Tle4 mediates Ifng repression in TH2 cells.

Blimp1 has been reported to inhibit TH1 differentiation through transcriptional repression of the Ifng and Tbx21 genes (27). Since our results indicated that Tle4 was a corepressor for Blimp1 to silence Ifng expression in anergic cells, we explored the possibility that the function of Tle4 extends beyond anergy to the maintenance of other T cell phenotypes that required repression of Ifng gene expression, including that of TH2 cells. RT-PCR analyses confirmed that TH2 cells expressed Tle4, though at levels similar to those found in TH1 cells (Fig. 6F). However, the expression of Blimp1 was much higher in TH2 than in TH1 cells (Fig. 6G). These results suggested that in TH2 cells, the level of Blimp1 might be the limiting factor to achieve Ifng repression, though they did not rule out the possibility that Blimp1 still complexes with Tle4 to inhibit the expression of the Ifng gene. To address this possibility, we transfected TH2 cells with a plasmid expressing the dominant negative Tle5 protein. Confirming the role of Tle4 as a repressor of the expression of Ifng in TH2 cells, expression of Tle5 allowed TH2 cells to regain the ability to produce IFN-γ (Fig. 6H). This effect appeared to be specific for IFN-γ, as Tle5 had no effect on Tbx21 expression (Fig. 6I) and did not affect the production of the TH2 cytokine IL-4 (Fig. 6J).
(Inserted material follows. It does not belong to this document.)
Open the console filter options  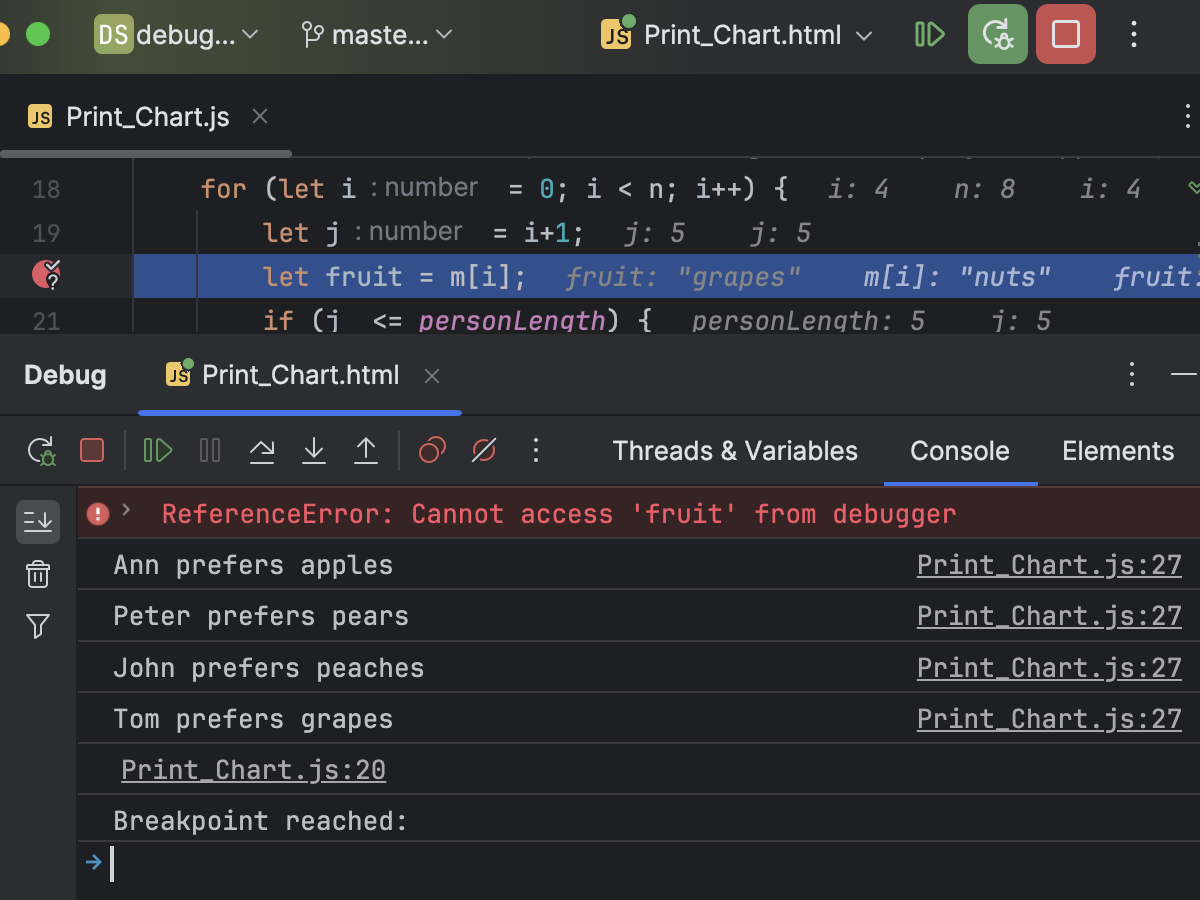coord(37,625)
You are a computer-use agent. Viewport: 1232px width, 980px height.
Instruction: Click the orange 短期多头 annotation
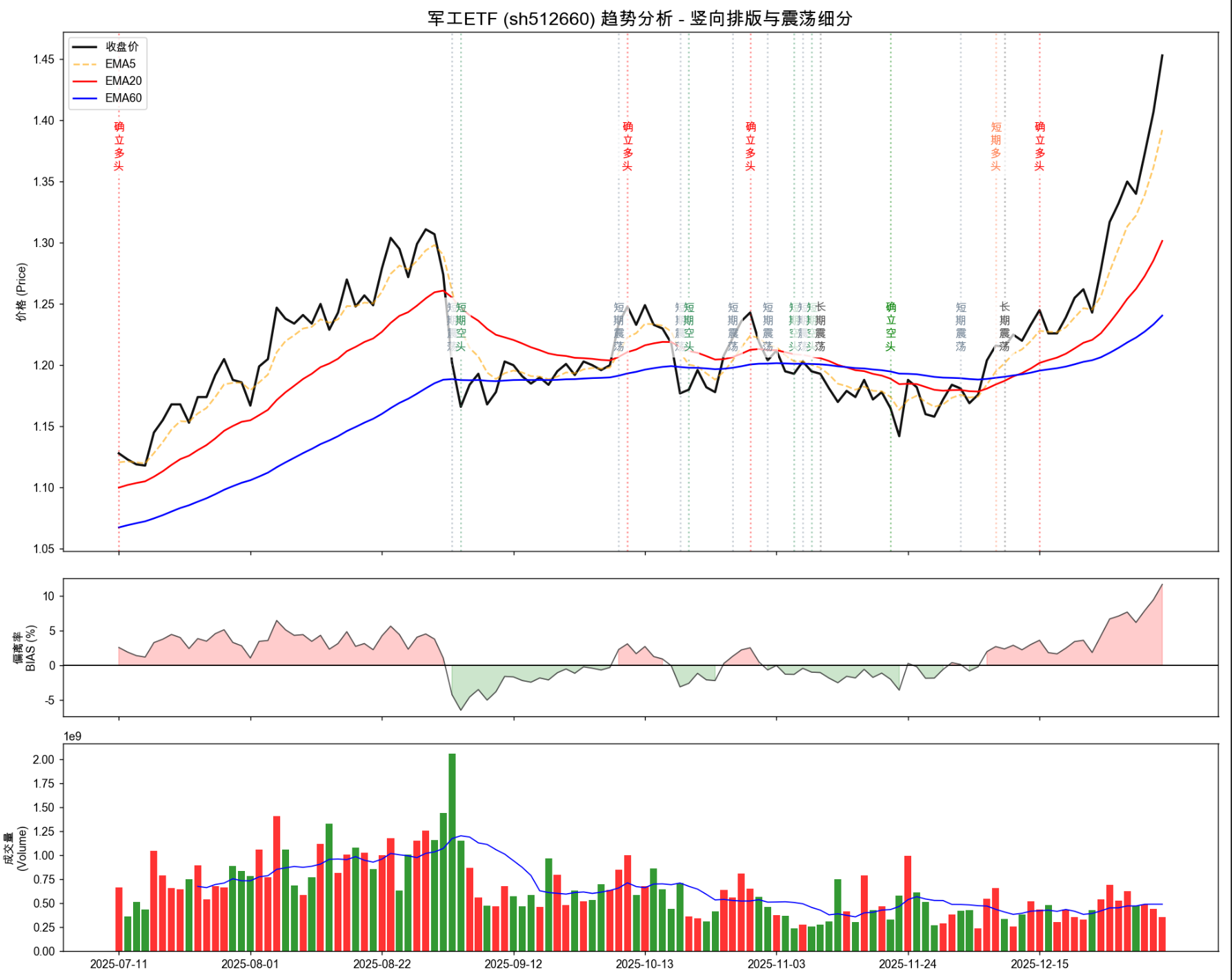995,146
Tumor-specific CD4⁺ T cells show elevated Tle4 and Blimp1 levels and reduced IFN-γ production.

An effector immune response against tumor cells is often neutralized by a tumor microenvironment that is immunosuppressive in nature. Among the mechanisms that govern the induction of tumor antigen-specific tolerance in T cells, it has been shown that tumor-specific CD4⁺ T cells frequently become anergic (28, 37, 38). To corroborate that Ifng gene silencing also occurred in a model of tumor-induced anergy in vivo, we used a B16 melanoma line that stably expresses ovalbumin (B16-OVA) as a surrogate tumor antigen. Tumors were induced in OT-II mice, whose T cells express an MHC class II-restricted TCR that recognizes the OVA_323–339 peptide. B16-OVA cells were injected into the lumbar flanks of OT-II mice, and tumors were allowed to grow to a size of 1 cm³. Mice were then sacrificed and CD4⁺ T cells harvested from the tumor draining inguinal lymph nodes (DLN) and also from nondraining contralateral distal cervical lymph nodes (NDLN). CD4⁺ T cells isolated from the DLN were found to produce significantly smaller amounts of IFN-γ than cells from NDLN (Fig. 7A). Accordingly, T cells from DLN were also found to express higher levels of both Tle4 and Prdm1 mRNAs (Fig. 7B). Based on these observations, we tested if the upregulation of these two genes would result in chromatin modulatory changes in the Ifng regulatory regions. In order to maximize cell recovery, we injected tumors into both flanks of the mice and therefore used cells from non-tumor-bearing mice as controls. ChIP experiments showed that both the −21kb CNS and the Ifng promoter were clearly hypoacetylated in T cells isolated from tumor-bearing mice compared to cells obtained from tumor-free animals (Fig. 7C), further supporting our ex vivo findings indicating that Tle4 and Blimp1 cooperate to suppress the expression of the effector cytokine IFN-γ and maintain TH1 cell tolerance.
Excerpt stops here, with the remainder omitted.